Deine Aufgabe 1 >>
Beantworte anhand des Textes über tschetschenische Kämpfer diese Fragen:
(a) Als was für eine Expertin wird Petra Ramsauer bezeichnet?
(b) Was befürchtet sie durch die Flüchtlingsströme nach Österreich nicht?
(c) Gegen wessen Truppen wollen Tschetschenen aus Österreich in Syrien kämpfen?
Deine Aufgabe 2 >> Schreib aus dem Text über tschetschenische Kämpfer den Abschnitt von „Tschetschenische Kämpfer strömen“ bis „Putin zu kämpfen.“ wortgetreu ab.
Deine Aufgabe 3 >> Schreib den Text über tschetschenische Kämpfer nach seinem letzten Satz weiter.

Tschetschenische Kämpfer strömen nach Syrien
Die Nahost-Expertin Petra Ramsauer, die intensiv in der islamistischen Szene in Österreich recherchiert hat, befürchtet keine erhöhte Anschlagsgefahr durch die Flüchtlingsströme nach Österreich. Sie geht allerdings davon aus, dass vermehrt Tschetschenen aus Österreich versuchen, nach Syrien zu gelangen, um dort gegen die Truppen von Russlands Präsident Wladimir Putin zu kämpfen.

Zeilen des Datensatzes
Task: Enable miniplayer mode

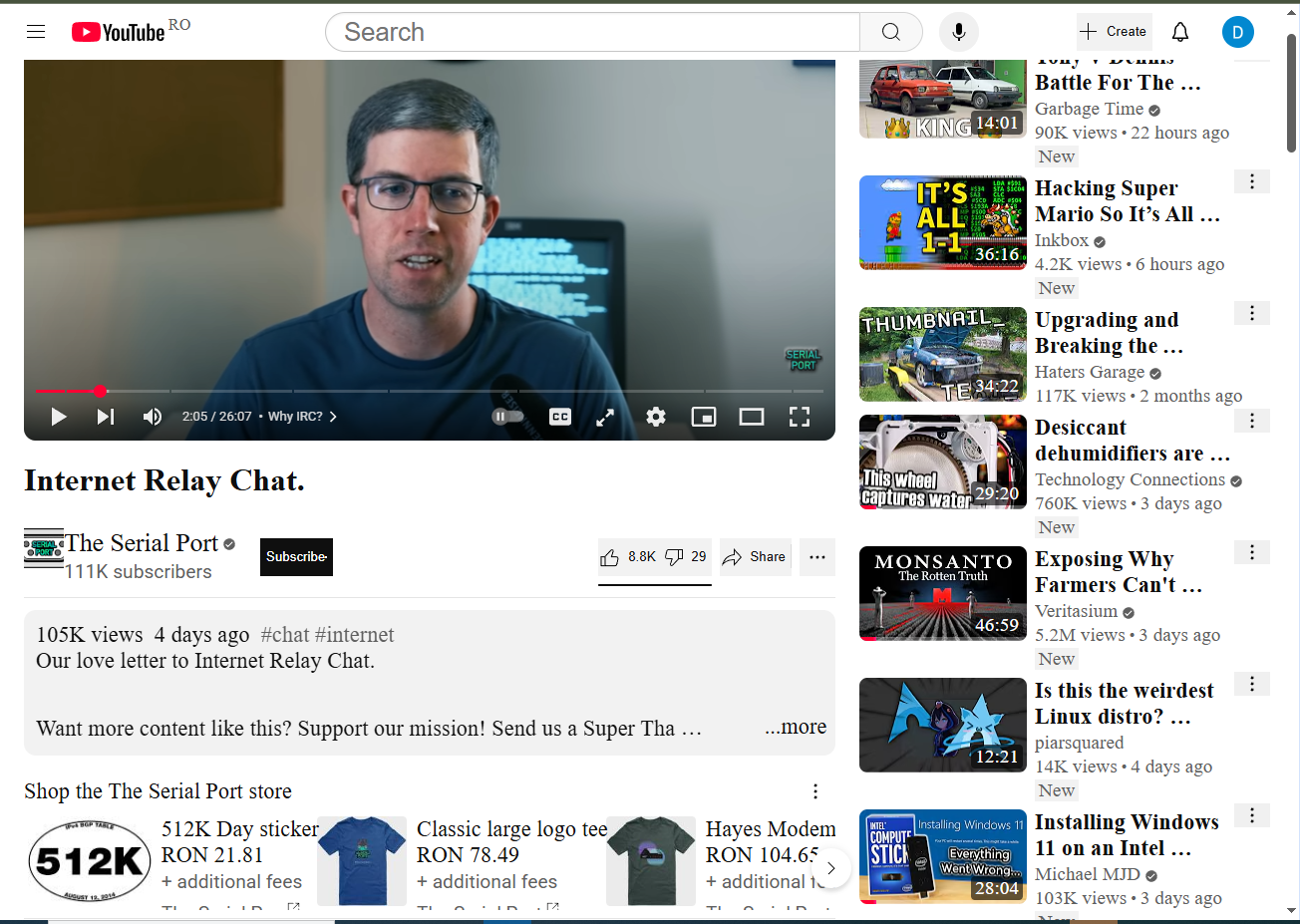Action: pos(704,417)
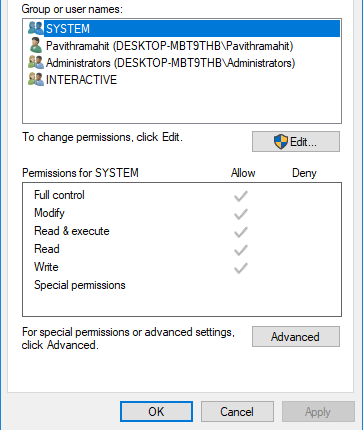Click empty area in user names list
The width and height of the screenshot is (363, 430).
(182, 105)
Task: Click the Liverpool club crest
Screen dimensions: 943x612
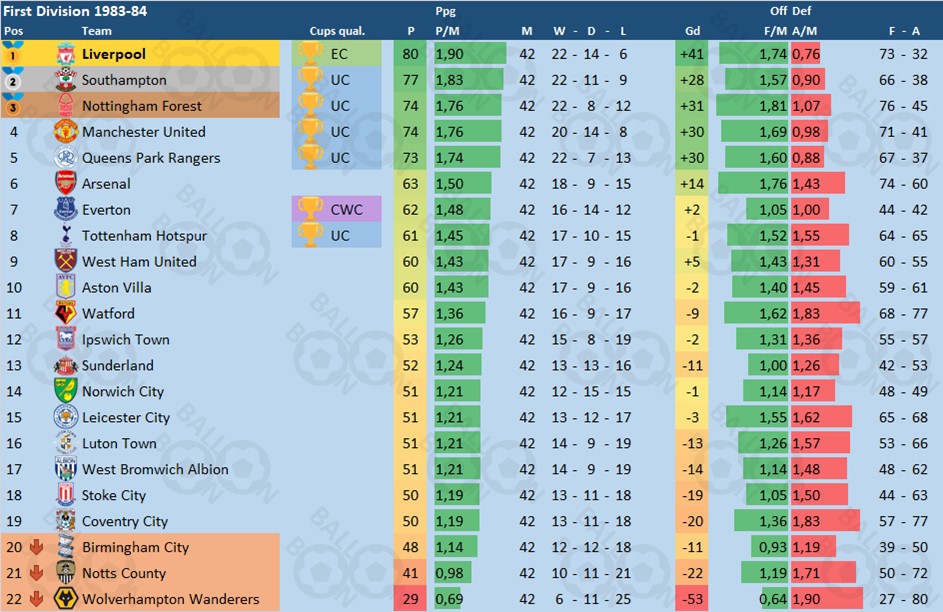Action: (66, 54)
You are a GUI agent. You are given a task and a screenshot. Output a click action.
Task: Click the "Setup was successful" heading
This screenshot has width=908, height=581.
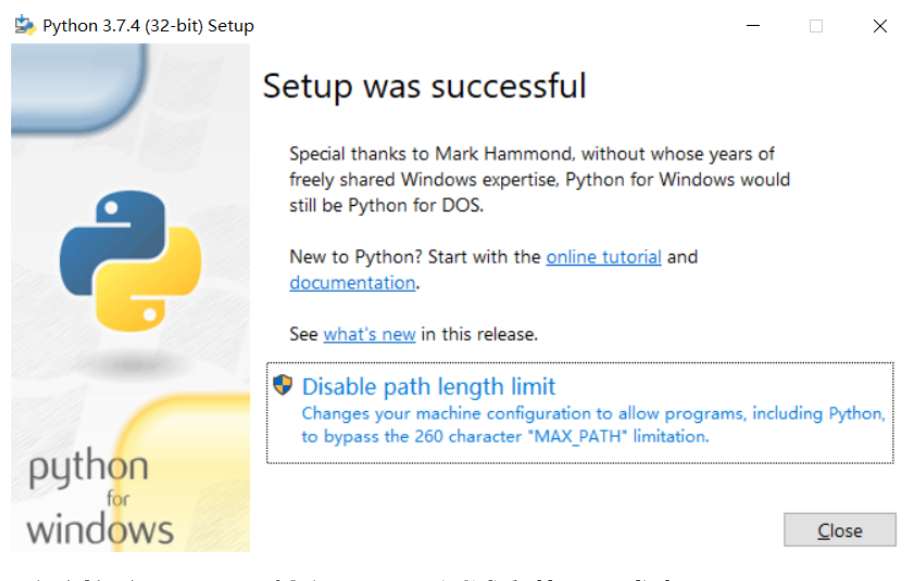tap(424, 86)
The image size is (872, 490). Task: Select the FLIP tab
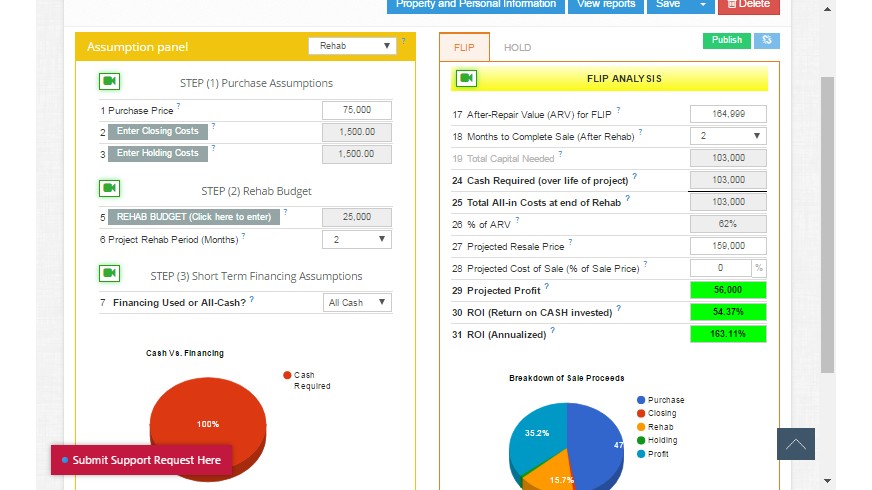pyautogui.click(x=464, y=48)
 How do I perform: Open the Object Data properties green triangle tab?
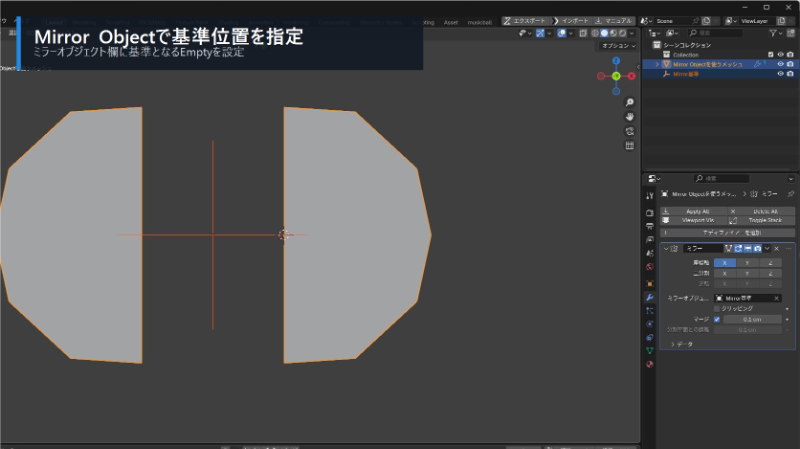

Ergebnis 1 >>
(a) Als Nahost-Expertin.
(b) Eine erhöhte Anschlagsgefahr.
(c) Gegen die Truppen von Russlands Präsident Wladimir Putin.

Ergebnis 2 >>
Tschetschenische Kämpfer strömen nach Syrien
Die Nahost-Expertin Petra Ramsauer, die intensiv in der islamistischen Szene in Österreich recherchiert hat, befürchtet keine erhöhte Anschlagsgefahr durch die Flüchtlingsströme nach Österreich. Sie geht allerdings davon aus, dass vermehrt Tschetschenen aus Österreich versuchen, nach Syrien zu gelangen, um dort gegen die Truppen von Russlands Präsident Wladimir Putin zu kämpfen.

Ergebnis 3 >>
8. April 2017, 21:58
Mittagsjournal, 17.10.2015
Zustrom neuer tschetschenischer Kämpfer
Rund die Hälfte der offiziell 250 dschihadistischen Syrien-Kämpfer aus Österreich waren ursprünglich Flüchtlinge aus Tschetschenien. Ihre Zahl dürfte angesichts der jüngsten russischen Luftangriffe in Syrien steigen: "Meine Kontakte innerhalb des IS aber auch anderer Extremistengruppen berichten mir seit zwei Wochen, dass sie derzeit einen massiven Zustrom neuer tschetschenischer Kämpfer beobachten, weil sie sagen: Wir kämpfen hier gegen den Assad-Verbündeten Putin."
"Tun sich strapaziösen Flüchtlingsrouten nicht an"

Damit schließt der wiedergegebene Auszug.